#### [EXERCISE GOAL]
Two lines mark the range in the entries below: the one holding "Given: Open the view site information icon" and the one holding "Viewport: 1920px width, 1080px height.". Set down those two and all lines between them, exactly.

(SOURCE DATA begins)

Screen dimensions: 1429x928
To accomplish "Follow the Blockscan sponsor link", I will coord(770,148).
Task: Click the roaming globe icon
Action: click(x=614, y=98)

(SOURCE DATA ends)
(SOURCE DATA begins)

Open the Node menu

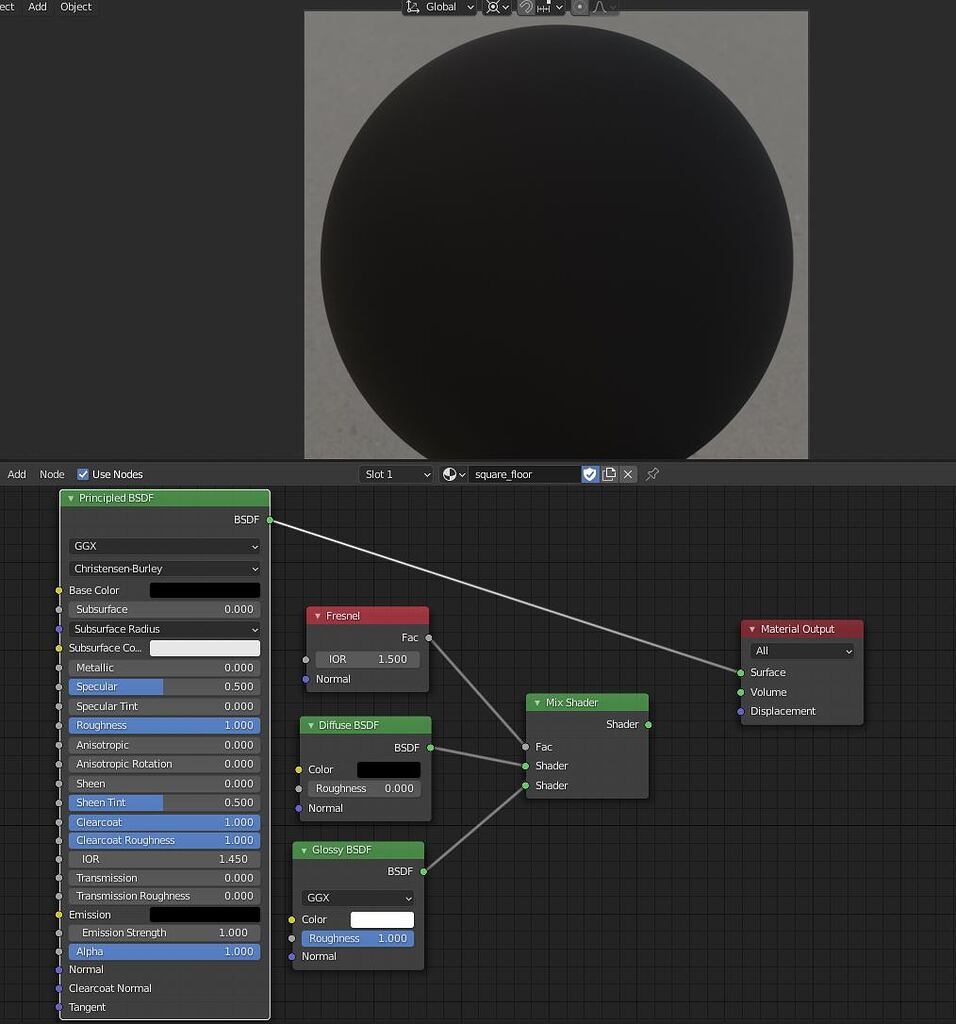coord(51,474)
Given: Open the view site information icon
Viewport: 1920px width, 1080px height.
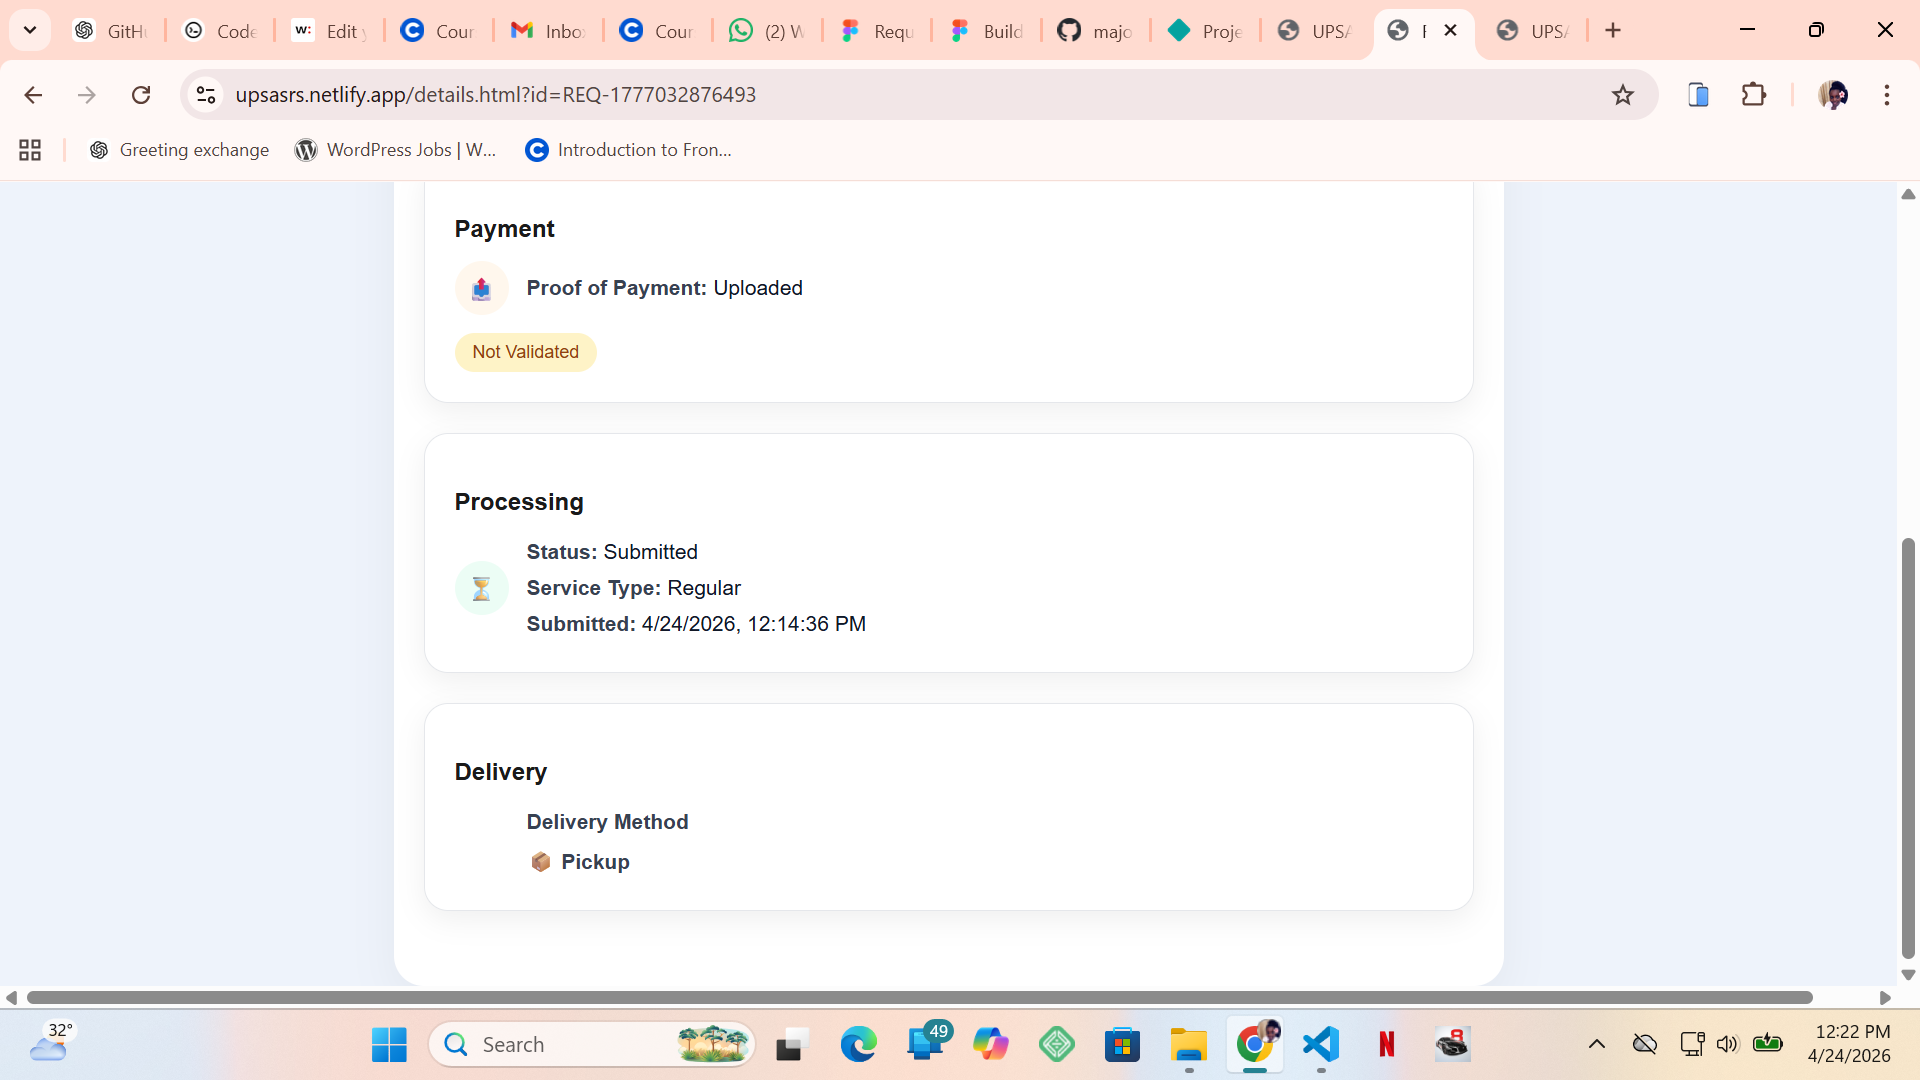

(SOURCE DATA ends)

#### [RESULT OF THIS EXERCISE]
Given: Open the view site information icon
Viewport: 1920px width, 1080px height.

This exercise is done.